The FSM (DFA or NFA) are machines that accept regular languages.
the CFL is also a language.
They are accepted by a machine called PDA (PushDown Automata) which you can think of as a generalization of the a DFA/NFA.
A PDA is like a NFA but in addition, it also has a stack.
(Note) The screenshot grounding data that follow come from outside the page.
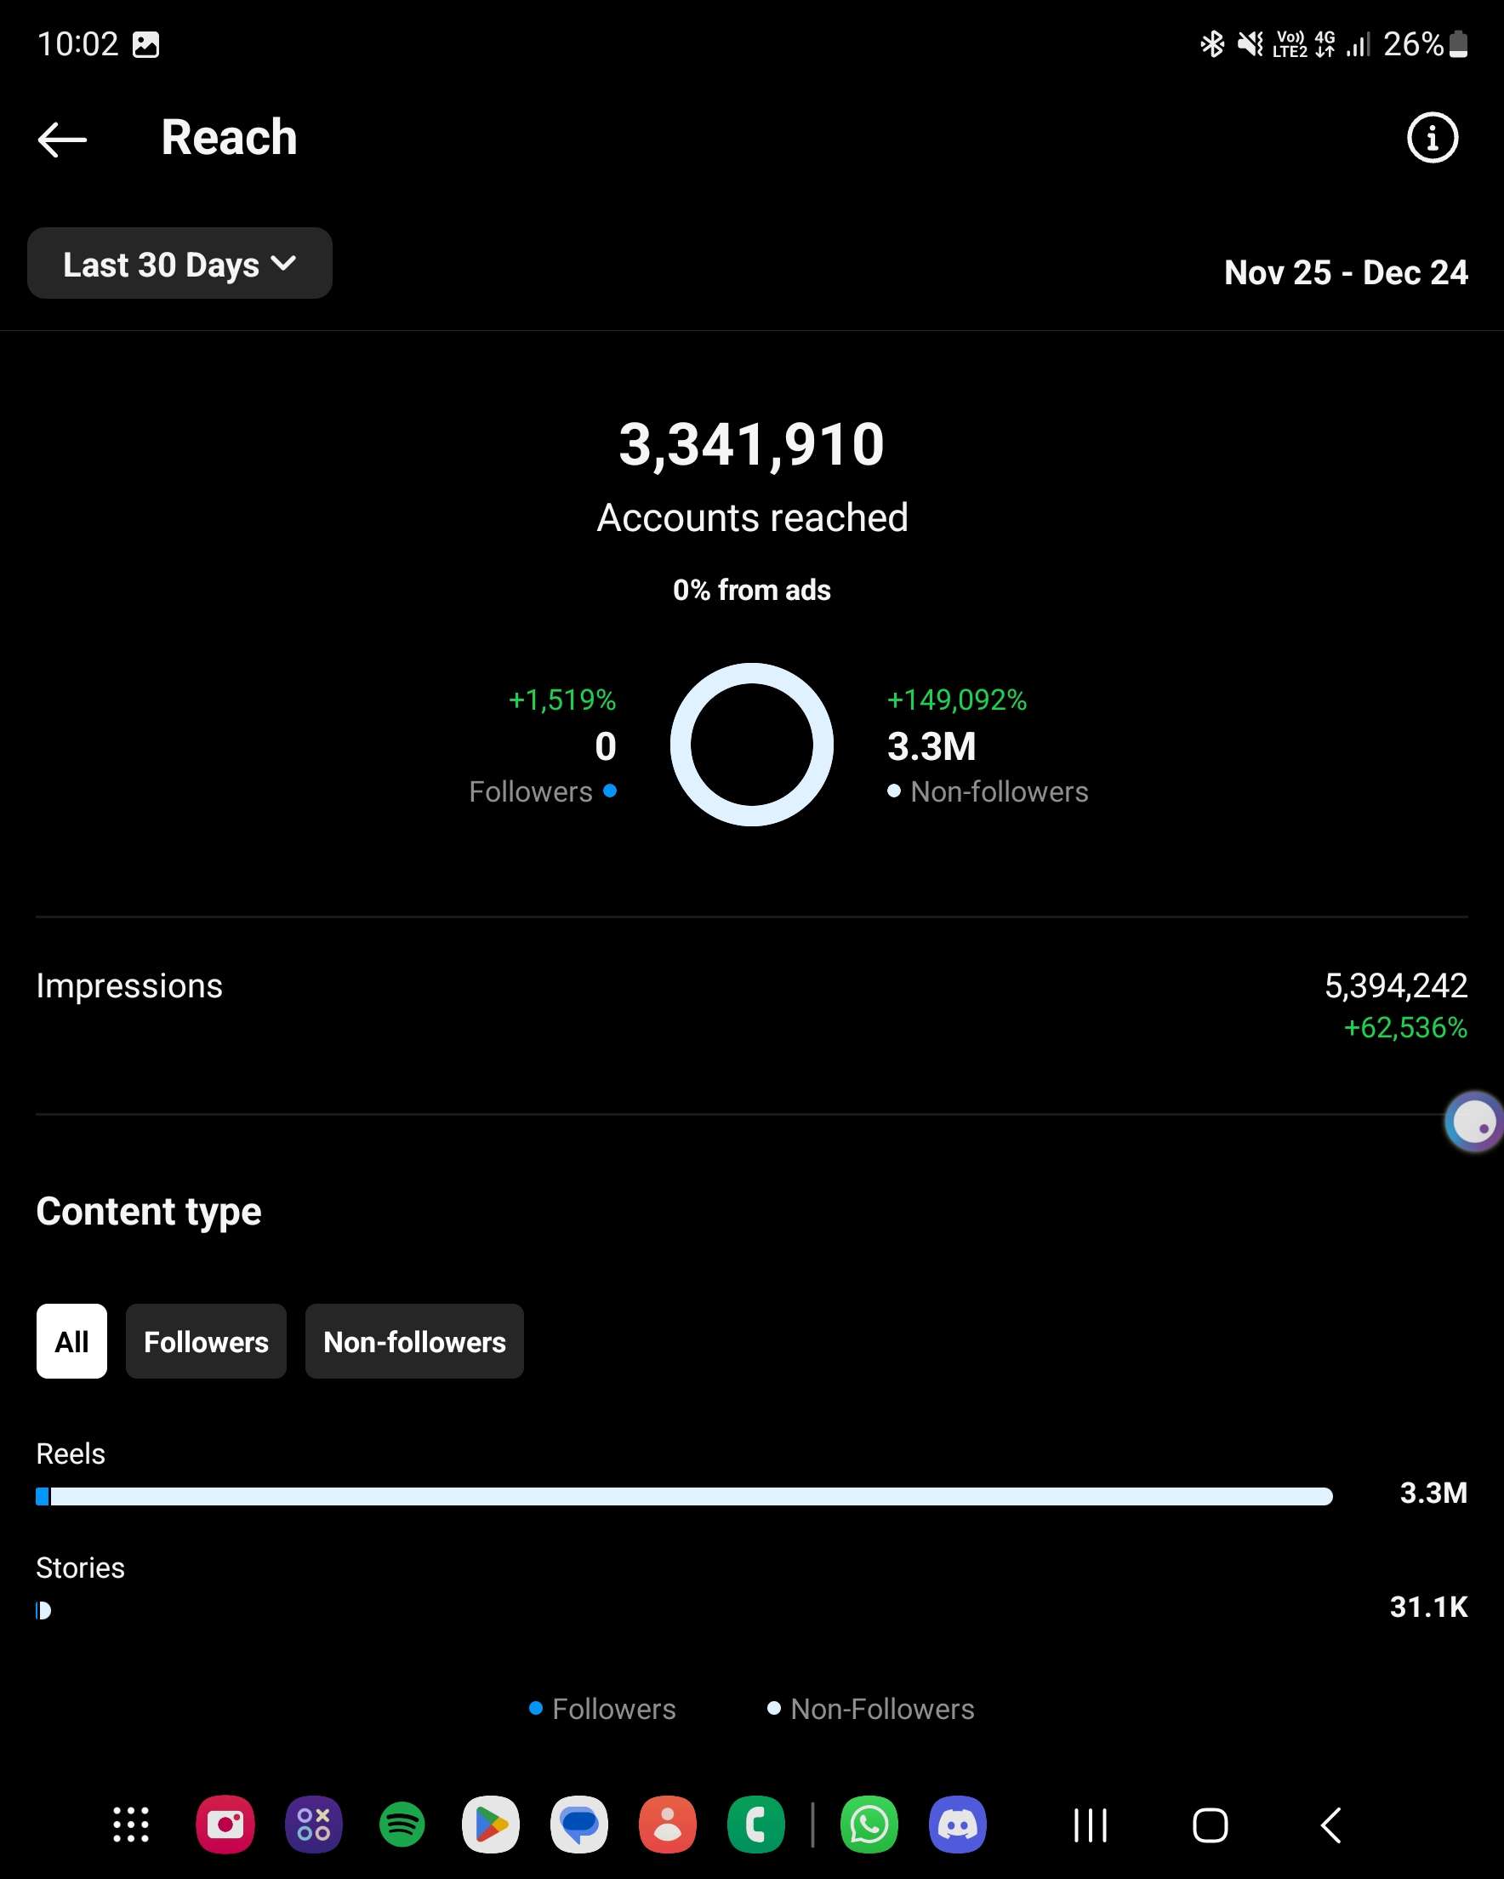Launch the Google Play Store app
The width and height of the screenshot is (1504, 1879).
click(x=491, y=1825)
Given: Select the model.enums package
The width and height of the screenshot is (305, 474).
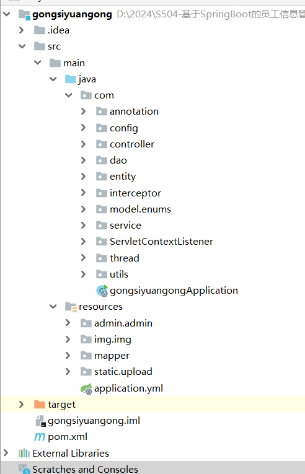Looking at the screenshot, I should point(140,209).
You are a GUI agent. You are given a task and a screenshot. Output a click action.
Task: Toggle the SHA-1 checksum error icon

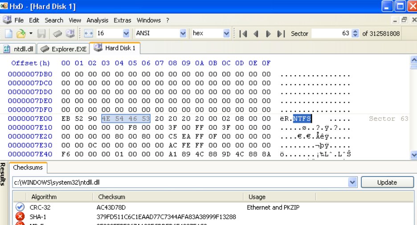pos(20,217)
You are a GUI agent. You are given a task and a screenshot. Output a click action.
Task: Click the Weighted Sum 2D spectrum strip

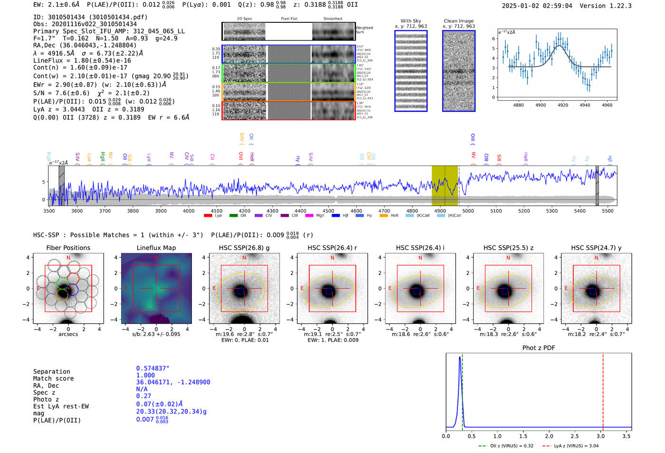289,31
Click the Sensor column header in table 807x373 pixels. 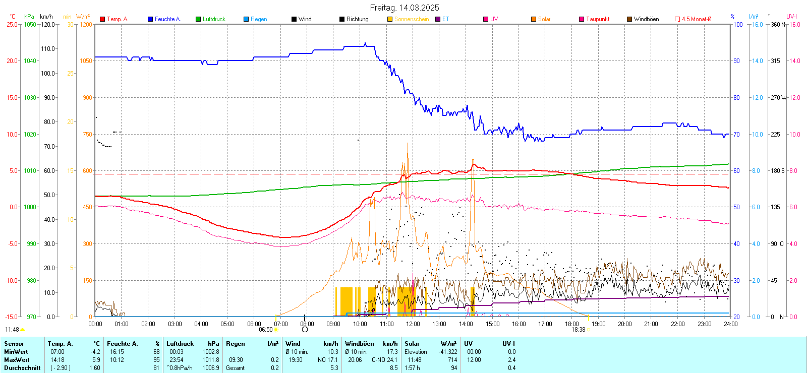point(14,344)
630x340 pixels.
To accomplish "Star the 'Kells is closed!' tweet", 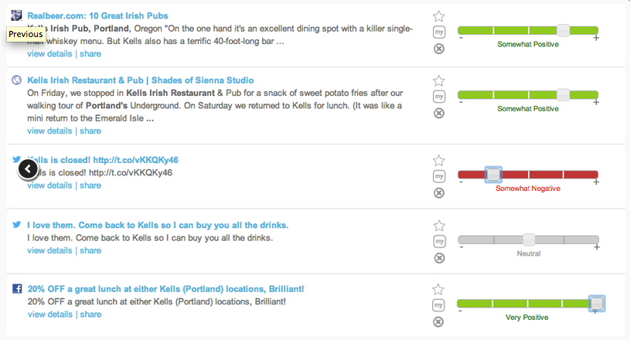I will pyautogui.click(x=439, y=161).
So it can accept (context free) languages like $L = \{0^p1^p | p \geq 0\}$
Its fairly easy to show that the PDA is more powerful than DFA.. (see it accepts $L$ that the DFA cannot)
We will show something stronger, i.e. formally define the construction of the PDA that will show that any language accepted by some DFA is also accepted by some PDA .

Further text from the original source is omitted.